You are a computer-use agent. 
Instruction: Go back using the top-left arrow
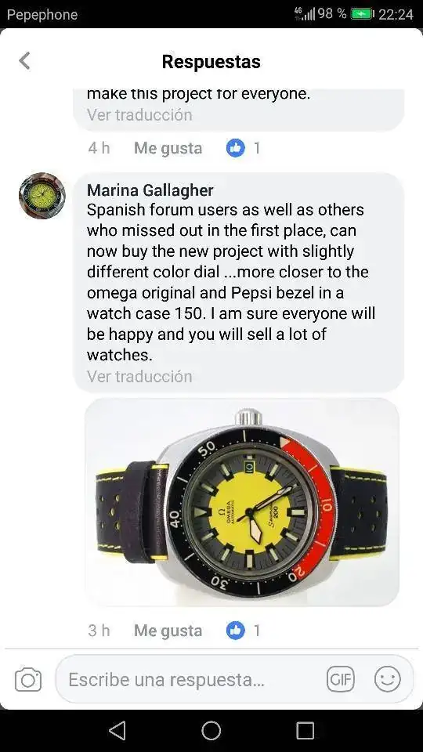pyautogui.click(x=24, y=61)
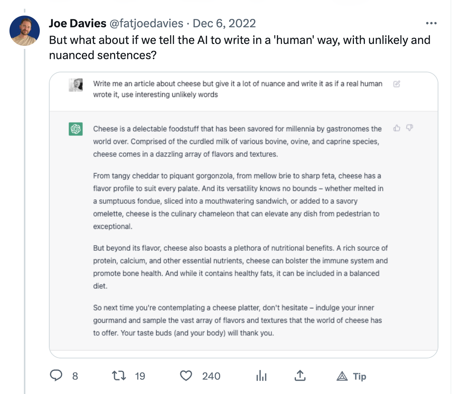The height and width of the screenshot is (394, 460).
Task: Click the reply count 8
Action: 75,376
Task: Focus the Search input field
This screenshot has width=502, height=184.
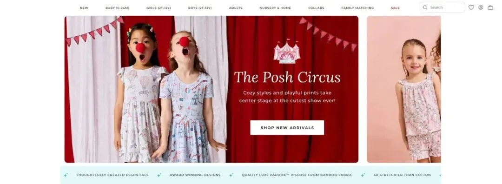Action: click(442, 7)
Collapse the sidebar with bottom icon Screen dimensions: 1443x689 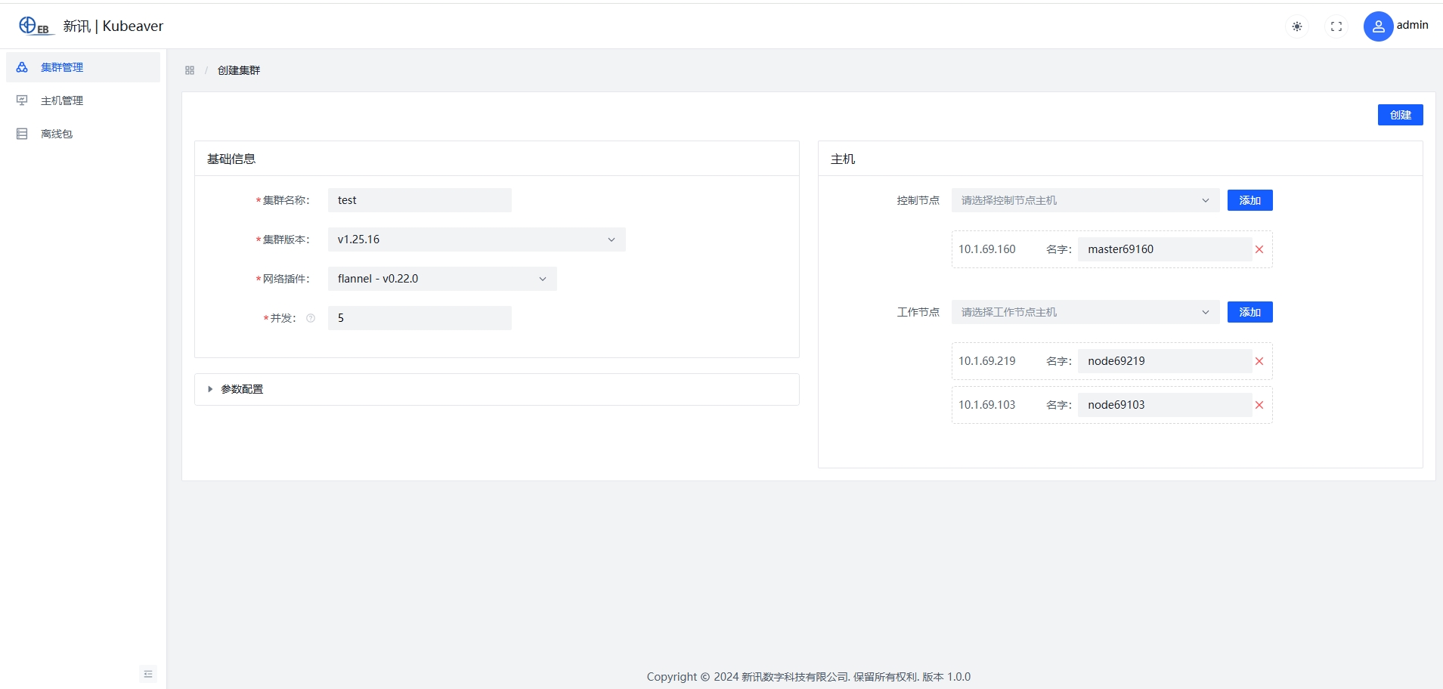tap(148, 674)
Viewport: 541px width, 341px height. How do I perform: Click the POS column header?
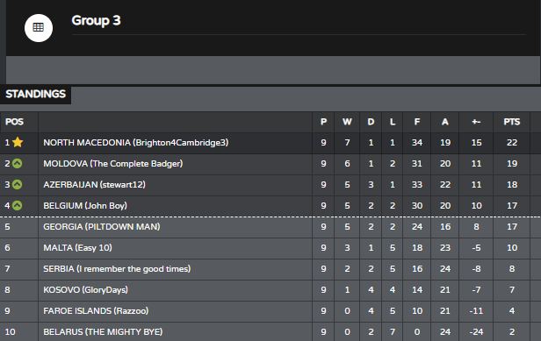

== == ==

AIM OF THE TASK:
If a line falls between the first line of the records above and the line containing "Task: Focus the Search input field", inclusive, retype it exactly; leave pictures out.

FINISHED EXERCISE:
You are a computer-use agent. 
Instruction: Go back using the top-left arrow
pyautogui.click(x=24, y=61)
The height and width of the screenshot is (394, 460).
Task: Click the reply count 8
Action: 75,376
Task: Focus the Search input field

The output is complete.